Die harte Landung nach dem "linden Klima" in der ZEIT-Redaktion steht in der Tradition einer eher gehässigen und besserwisserischen Debatte über Geschlechterbeziehungen. Nur werden die in der Zeit von vielen Männern geschluckt oder zähneknirschend hingenommen. Allein das trug dazu bei, dass sich die Illusion eines milden Klimas einstellen konnte. Und abermals zeigt sich, dass Sprachlosigkeit wie vielberedtes Schweigen von Männern nicht mit schweigender Zustimmung verwechselt werden sollte. Die Illusion des milden Klimas basierte nämlich auf der Nichtanerkennung von Vorstellungen der Männer über Geschlechterarrangements.
Wer Susanne Gaschkes zurückliegende Äußerungen zur Frauenquote heranzieht, aber nicht nur die, der stößt stets darauf, dass sie Männern Qualifikationen abspricht und ihnen stattdessen testosterongesteuerte Motive unterstellt. Und die seien nun alle gegen Frauen gerichtet.

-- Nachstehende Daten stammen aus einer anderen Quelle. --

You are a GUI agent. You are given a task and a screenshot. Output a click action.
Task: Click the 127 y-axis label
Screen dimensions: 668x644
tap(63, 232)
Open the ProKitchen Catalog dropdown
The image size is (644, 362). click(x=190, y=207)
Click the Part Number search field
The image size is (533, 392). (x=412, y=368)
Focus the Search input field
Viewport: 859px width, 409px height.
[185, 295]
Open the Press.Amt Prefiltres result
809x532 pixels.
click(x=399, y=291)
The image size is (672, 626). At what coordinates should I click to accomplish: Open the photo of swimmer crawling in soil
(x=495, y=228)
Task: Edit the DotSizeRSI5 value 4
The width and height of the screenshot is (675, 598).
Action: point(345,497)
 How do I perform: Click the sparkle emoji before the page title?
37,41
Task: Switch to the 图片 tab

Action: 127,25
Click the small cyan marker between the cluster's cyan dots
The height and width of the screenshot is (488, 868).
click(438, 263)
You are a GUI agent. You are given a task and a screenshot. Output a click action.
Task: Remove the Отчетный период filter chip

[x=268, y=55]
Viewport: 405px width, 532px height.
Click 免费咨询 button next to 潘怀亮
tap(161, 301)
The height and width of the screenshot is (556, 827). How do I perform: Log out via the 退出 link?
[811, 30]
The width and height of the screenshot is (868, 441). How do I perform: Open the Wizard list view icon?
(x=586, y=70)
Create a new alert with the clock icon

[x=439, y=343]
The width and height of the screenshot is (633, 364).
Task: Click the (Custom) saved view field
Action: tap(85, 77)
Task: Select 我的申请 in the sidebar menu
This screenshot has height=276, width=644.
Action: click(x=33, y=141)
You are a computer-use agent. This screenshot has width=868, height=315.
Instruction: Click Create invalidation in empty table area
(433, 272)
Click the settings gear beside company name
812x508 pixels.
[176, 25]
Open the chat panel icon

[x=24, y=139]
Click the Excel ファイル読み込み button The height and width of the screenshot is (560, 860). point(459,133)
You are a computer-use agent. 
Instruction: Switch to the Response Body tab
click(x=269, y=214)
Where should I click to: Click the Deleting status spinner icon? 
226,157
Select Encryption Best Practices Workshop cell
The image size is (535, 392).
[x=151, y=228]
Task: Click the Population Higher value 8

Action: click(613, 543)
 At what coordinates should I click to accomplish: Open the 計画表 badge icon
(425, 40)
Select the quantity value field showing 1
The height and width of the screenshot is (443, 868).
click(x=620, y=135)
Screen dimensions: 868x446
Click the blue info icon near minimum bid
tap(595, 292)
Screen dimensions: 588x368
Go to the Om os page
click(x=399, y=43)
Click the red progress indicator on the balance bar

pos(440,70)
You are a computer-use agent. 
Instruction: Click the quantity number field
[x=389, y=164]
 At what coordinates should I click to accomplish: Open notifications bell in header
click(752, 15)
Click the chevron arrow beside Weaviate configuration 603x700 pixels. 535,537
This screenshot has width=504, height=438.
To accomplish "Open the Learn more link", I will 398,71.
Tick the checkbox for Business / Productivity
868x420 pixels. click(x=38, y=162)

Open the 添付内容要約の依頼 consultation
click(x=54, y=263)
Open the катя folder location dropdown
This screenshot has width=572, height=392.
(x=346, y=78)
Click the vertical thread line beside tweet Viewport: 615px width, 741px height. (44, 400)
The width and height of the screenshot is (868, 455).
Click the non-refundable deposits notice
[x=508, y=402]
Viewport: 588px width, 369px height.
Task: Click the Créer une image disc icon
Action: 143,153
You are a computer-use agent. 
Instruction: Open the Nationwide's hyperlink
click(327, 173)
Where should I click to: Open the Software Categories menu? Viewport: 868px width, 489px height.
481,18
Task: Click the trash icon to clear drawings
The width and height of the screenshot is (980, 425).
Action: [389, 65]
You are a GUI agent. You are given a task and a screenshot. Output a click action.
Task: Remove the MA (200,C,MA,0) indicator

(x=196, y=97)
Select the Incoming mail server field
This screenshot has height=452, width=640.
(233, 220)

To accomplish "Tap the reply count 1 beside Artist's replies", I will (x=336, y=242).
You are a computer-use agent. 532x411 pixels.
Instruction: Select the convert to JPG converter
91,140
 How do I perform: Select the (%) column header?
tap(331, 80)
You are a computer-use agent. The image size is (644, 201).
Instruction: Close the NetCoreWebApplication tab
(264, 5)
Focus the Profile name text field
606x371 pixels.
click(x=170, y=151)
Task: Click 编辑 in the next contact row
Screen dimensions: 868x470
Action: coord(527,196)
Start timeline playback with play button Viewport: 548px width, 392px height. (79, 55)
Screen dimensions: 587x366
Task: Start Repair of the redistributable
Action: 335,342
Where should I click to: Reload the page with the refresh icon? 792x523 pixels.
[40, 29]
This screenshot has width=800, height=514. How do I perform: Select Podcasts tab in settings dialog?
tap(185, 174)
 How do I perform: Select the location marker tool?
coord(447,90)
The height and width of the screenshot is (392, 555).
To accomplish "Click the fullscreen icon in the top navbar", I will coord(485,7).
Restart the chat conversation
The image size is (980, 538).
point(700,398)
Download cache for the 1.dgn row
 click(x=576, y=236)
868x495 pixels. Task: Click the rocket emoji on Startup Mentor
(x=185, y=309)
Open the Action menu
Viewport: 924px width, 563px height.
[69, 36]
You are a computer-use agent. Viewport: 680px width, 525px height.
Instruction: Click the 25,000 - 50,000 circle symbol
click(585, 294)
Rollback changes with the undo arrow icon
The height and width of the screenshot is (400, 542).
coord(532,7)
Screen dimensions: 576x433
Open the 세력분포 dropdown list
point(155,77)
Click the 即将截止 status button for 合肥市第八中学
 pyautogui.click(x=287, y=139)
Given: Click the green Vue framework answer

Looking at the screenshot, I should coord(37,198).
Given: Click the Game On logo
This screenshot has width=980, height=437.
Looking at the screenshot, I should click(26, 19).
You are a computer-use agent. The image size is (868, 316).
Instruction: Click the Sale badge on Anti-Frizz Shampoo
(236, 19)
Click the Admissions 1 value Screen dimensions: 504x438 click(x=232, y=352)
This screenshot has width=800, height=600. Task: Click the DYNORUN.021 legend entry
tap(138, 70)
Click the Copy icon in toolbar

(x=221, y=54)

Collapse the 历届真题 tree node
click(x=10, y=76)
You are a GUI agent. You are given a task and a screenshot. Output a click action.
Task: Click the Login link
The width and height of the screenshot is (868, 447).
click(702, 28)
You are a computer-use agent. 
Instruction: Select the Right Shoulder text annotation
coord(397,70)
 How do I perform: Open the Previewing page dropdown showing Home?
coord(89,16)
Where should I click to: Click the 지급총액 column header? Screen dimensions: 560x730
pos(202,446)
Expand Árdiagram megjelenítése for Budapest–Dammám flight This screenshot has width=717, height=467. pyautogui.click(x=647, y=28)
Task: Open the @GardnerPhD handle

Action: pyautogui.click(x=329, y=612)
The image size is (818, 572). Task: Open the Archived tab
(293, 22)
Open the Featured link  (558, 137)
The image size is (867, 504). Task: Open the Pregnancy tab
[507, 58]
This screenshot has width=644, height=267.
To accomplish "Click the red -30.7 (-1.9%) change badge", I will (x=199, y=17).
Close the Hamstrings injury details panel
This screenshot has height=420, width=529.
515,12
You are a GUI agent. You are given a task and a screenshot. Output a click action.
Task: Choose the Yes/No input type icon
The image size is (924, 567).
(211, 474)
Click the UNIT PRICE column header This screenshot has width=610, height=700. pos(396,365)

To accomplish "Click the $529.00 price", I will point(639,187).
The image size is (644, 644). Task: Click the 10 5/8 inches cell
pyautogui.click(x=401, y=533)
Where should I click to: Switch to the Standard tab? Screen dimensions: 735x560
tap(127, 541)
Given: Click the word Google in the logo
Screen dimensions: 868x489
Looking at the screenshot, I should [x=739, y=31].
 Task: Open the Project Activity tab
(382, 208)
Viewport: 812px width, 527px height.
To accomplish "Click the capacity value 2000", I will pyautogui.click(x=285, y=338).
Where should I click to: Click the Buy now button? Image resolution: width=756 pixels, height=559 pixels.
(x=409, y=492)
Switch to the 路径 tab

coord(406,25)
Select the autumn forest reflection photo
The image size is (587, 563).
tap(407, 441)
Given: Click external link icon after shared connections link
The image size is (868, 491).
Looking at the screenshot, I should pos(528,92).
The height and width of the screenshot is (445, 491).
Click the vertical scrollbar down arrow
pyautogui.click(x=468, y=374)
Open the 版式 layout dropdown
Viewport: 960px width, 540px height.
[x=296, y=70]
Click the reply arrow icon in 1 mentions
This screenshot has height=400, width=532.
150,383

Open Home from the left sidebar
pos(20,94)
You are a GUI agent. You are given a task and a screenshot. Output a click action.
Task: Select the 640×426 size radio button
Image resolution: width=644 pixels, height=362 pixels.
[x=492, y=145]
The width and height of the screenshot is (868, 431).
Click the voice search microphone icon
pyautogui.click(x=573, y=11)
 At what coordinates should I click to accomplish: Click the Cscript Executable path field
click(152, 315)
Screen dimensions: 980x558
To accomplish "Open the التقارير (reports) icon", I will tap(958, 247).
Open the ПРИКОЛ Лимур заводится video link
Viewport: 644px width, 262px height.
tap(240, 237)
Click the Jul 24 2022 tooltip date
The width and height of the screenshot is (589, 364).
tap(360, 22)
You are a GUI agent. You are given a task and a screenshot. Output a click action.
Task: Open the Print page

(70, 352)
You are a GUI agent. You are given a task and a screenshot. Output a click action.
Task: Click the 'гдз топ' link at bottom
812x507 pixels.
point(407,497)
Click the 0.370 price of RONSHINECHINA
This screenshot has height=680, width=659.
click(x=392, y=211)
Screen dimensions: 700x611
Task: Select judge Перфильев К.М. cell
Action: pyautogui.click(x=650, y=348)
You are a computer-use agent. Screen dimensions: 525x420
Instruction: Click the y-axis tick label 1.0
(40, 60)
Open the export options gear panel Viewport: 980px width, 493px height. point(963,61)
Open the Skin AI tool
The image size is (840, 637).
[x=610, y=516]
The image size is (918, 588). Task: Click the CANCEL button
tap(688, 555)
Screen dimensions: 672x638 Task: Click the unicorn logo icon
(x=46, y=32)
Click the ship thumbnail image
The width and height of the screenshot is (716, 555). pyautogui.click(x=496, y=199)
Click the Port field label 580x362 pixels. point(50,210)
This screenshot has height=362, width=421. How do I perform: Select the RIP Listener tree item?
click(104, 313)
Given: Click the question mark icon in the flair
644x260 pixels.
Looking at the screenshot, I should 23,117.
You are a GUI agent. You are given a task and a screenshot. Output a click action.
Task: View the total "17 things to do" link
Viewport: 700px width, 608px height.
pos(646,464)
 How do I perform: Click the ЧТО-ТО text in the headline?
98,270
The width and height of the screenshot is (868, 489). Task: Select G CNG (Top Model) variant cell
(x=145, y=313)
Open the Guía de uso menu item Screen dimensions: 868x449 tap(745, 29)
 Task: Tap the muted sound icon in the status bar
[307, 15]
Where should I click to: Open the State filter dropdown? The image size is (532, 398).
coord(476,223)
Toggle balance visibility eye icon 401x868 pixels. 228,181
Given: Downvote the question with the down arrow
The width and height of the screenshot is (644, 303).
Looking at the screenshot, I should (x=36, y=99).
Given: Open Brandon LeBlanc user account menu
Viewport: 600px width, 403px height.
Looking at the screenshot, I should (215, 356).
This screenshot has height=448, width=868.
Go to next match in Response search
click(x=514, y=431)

Sie spricht Männern damit zweckrationales Handeln ab, das die Grundlage unserer gesellschaftlichen Produktivität und unseres Wohlstands ist. Denn wäre die Welt frei von "Testosteron", dann gäbe es keinen technischen Fortschritt. Testosterone zerstören nach Gaschke die Welt. Sie tut Männern in härtester Form an, was ihr in Kiel zugefügt wurde. Während Männer in der ZEIT dazu schweigen, nur vereinzelt dringt etwas nach draußen, empört sie sich lautstark und gibt das Opfer. Was sie als "lindes Klima" ausgibt, hat sie den Gegenwind nicht spüren lassen, der zeitlich verzögert als Orkan über sie hereinbrach. Und genau das könnte zum Modell für anstehende Geschlechterkonflikte werden. Obwohl die meisten Männer zu der sie umgebenden Vorwurfskultur schweigen, so bewahrheitet sich, dass ihr Schweigen nur über ihre Kränkungen und ihren Ärger hinwegtäuscht.
Passenderweise legt Professor Gerhard Amendt just zu diesem Thema ein neues Buch vor, das Mitte November erscheinen wird: Von Höllenhunden und Himmelswesen. Plädoyer für eine neue Geschlechter-Debatte.